● **Dataset extract**
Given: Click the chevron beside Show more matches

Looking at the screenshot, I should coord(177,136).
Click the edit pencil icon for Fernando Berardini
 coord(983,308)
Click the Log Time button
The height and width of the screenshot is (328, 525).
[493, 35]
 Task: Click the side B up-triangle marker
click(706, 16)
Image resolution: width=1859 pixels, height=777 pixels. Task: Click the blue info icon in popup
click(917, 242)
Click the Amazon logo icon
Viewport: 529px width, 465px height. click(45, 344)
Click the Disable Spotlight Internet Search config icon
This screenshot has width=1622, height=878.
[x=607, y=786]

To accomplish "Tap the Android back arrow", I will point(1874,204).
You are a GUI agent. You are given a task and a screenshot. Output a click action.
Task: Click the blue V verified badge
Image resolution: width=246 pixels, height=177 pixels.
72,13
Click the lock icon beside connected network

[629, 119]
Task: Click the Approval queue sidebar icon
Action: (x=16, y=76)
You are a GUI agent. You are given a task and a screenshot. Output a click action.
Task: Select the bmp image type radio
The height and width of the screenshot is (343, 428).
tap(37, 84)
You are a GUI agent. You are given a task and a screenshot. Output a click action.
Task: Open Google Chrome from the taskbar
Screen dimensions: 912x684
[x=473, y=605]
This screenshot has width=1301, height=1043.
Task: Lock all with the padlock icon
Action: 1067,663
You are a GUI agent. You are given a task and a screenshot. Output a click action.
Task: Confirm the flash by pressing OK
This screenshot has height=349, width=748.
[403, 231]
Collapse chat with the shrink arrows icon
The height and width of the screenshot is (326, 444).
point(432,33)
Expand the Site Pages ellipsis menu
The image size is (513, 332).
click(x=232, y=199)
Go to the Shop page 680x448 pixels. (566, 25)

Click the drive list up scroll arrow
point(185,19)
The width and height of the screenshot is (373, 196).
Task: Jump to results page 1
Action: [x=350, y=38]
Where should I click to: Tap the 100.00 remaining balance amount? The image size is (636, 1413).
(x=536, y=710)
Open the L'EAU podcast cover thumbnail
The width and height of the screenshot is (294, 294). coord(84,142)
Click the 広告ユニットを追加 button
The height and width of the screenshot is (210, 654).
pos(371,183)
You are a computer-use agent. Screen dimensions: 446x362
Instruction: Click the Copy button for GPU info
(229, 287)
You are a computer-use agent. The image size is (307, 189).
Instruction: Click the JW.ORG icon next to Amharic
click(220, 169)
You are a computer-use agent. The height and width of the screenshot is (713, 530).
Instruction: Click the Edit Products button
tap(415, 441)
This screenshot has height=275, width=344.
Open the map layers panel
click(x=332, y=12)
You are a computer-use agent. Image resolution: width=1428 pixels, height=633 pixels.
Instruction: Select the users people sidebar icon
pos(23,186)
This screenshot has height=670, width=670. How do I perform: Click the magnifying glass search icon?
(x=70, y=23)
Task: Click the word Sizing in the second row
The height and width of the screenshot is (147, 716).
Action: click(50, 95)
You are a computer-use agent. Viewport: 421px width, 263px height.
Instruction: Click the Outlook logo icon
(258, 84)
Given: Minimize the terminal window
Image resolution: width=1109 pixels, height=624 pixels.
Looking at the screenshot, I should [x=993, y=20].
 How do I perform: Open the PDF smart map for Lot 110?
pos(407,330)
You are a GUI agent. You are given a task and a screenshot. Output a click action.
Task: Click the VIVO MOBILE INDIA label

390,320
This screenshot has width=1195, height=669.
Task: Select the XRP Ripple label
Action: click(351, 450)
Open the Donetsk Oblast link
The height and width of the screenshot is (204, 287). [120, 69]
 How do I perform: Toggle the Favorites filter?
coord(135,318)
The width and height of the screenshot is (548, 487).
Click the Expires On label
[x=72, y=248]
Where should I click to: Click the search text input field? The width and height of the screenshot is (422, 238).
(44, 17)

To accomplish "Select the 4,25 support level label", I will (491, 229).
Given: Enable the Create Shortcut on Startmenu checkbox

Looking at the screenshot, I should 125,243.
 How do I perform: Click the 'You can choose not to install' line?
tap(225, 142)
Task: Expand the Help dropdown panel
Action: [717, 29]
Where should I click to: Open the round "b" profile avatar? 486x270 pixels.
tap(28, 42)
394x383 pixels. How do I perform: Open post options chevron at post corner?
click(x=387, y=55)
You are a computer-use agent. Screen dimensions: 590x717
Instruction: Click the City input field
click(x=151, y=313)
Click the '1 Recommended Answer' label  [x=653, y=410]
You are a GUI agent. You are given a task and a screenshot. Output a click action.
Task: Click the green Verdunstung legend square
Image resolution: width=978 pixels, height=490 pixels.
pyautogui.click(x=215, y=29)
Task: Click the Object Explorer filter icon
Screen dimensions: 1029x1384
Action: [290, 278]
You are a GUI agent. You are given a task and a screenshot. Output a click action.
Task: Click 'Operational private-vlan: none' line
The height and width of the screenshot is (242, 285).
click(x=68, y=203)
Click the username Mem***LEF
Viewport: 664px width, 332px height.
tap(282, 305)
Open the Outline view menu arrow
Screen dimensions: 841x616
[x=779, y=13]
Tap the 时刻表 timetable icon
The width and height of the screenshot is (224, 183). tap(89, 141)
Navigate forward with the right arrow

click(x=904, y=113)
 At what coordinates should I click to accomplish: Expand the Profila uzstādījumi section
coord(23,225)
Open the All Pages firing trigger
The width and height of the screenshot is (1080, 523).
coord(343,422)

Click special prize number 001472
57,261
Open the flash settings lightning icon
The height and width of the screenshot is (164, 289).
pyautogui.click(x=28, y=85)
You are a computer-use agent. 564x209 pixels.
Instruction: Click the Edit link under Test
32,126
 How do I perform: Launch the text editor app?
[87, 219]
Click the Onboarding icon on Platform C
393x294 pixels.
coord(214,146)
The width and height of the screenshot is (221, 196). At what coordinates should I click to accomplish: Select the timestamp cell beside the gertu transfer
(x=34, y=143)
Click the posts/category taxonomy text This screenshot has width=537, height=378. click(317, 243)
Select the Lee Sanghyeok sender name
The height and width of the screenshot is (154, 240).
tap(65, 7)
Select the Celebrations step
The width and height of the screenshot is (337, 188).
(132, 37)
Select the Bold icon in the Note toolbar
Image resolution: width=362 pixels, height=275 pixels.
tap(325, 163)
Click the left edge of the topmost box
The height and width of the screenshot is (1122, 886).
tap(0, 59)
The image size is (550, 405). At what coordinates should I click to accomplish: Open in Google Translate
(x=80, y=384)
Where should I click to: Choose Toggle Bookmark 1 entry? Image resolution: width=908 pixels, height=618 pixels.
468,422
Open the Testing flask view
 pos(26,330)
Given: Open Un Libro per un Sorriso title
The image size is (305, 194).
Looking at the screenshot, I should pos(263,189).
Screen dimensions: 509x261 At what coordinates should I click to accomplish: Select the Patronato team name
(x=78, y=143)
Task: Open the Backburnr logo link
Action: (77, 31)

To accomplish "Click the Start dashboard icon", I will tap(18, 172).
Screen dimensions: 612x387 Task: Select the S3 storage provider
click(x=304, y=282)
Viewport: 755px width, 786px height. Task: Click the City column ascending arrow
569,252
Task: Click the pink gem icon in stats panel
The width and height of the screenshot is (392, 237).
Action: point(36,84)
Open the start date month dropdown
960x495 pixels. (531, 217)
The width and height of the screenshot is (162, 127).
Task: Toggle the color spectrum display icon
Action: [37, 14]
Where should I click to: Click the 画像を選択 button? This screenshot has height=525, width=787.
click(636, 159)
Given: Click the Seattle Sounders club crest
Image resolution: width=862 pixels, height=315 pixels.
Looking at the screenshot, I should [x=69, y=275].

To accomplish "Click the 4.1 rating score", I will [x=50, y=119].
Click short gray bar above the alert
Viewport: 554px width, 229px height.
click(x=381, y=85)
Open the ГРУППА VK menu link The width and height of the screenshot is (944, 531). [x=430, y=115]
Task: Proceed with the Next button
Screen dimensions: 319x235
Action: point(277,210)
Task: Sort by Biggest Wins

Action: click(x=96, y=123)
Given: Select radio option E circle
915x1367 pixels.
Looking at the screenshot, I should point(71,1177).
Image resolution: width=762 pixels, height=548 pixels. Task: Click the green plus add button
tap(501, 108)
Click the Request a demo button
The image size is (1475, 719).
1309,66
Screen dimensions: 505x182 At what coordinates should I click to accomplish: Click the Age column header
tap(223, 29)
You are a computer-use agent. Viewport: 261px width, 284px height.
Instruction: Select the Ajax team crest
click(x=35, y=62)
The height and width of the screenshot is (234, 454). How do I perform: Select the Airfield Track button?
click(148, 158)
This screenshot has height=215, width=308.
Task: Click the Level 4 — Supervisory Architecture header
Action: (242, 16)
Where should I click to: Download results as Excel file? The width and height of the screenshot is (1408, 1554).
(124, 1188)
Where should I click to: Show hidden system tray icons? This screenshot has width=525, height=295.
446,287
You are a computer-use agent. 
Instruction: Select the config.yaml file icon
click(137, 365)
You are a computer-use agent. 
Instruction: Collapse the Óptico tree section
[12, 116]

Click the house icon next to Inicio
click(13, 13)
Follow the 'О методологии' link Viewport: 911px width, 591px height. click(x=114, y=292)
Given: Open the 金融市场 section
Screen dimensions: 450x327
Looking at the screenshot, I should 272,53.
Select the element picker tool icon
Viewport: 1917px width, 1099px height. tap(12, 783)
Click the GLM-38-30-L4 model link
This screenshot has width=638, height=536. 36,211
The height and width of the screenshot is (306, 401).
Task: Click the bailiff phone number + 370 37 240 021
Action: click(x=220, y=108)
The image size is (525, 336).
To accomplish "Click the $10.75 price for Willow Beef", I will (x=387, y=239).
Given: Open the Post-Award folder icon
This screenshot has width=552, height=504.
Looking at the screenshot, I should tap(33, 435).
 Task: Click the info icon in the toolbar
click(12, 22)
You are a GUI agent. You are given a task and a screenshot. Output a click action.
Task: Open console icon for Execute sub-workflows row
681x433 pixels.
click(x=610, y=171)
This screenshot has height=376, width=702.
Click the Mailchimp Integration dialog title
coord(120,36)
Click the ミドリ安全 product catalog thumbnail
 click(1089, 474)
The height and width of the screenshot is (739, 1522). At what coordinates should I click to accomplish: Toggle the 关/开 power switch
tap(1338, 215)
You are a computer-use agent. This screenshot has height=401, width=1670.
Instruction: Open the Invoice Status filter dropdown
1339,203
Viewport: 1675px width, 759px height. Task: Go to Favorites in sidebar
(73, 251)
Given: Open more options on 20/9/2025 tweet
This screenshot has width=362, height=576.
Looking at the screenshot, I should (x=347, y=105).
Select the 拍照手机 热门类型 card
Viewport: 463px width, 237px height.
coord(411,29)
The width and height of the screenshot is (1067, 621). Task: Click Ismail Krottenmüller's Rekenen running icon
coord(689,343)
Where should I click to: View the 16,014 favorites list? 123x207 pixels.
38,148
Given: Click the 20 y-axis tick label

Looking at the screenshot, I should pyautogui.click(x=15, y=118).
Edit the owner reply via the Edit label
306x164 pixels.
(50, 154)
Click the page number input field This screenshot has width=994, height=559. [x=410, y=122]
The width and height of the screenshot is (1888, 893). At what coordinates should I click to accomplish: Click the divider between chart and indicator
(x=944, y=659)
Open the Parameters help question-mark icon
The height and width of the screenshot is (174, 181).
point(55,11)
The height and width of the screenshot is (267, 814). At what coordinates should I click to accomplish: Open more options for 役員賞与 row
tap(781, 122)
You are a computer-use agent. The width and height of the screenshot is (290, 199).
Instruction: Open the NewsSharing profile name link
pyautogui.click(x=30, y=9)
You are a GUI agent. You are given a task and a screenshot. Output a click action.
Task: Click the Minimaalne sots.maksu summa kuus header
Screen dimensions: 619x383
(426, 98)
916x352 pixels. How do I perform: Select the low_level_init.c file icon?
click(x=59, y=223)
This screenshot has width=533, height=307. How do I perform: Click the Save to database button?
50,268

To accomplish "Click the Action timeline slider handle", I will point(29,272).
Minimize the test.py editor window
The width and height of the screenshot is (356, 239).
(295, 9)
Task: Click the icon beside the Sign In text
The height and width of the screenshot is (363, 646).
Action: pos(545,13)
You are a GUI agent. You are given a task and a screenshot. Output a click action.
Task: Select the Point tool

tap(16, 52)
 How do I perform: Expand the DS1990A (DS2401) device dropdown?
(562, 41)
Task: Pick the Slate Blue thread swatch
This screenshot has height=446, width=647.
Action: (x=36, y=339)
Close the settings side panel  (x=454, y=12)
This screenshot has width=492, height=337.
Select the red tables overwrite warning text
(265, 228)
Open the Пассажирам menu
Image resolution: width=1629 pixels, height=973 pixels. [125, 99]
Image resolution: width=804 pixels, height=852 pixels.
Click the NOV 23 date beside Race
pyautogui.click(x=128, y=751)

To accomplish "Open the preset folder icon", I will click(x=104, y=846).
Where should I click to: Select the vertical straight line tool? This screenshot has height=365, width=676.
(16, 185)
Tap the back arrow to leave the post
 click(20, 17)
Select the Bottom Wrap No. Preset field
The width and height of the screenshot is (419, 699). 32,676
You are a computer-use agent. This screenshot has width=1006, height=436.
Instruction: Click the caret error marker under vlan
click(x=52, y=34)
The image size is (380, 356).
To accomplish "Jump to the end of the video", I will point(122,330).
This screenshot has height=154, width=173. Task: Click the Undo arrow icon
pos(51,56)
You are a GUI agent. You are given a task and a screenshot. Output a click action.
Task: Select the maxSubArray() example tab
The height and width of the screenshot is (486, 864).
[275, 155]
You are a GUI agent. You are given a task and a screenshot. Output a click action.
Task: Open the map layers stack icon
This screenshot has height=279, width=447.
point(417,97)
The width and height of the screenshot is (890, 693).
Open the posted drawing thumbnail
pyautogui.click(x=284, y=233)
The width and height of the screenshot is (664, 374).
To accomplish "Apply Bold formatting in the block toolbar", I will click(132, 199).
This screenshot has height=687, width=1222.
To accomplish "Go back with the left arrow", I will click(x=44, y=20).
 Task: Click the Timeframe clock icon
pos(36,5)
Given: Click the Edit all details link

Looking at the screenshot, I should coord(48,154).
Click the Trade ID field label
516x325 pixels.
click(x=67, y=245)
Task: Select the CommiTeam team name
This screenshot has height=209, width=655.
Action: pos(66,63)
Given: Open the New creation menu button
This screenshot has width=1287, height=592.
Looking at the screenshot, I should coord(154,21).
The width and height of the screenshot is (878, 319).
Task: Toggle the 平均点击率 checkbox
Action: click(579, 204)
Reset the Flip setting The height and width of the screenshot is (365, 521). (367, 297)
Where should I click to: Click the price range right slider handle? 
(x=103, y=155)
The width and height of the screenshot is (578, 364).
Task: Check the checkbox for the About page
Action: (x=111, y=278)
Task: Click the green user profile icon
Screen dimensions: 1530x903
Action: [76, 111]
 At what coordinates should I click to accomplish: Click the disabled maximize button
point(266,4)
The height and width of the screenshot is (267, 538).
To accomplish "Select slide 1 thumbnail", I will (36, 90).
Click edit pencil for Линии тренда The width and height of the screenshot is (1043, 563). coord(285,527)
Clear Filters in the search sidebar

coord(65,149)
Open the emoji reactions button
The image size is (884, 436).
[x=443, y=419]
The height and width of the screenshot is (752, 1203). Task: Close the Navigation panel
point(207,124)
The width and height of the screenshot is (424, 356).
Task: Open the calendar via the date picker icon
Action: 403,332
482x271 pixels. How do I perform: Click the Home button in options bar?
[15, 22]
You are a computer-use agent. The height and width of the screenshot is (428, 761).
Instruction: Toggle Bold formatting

● **Exercise aim**
Look through the listing above and copy each line where the string "radio" occurs.

● **Exercise answer**
Task: Select the bmp image type radio
Given: Select radio option E circle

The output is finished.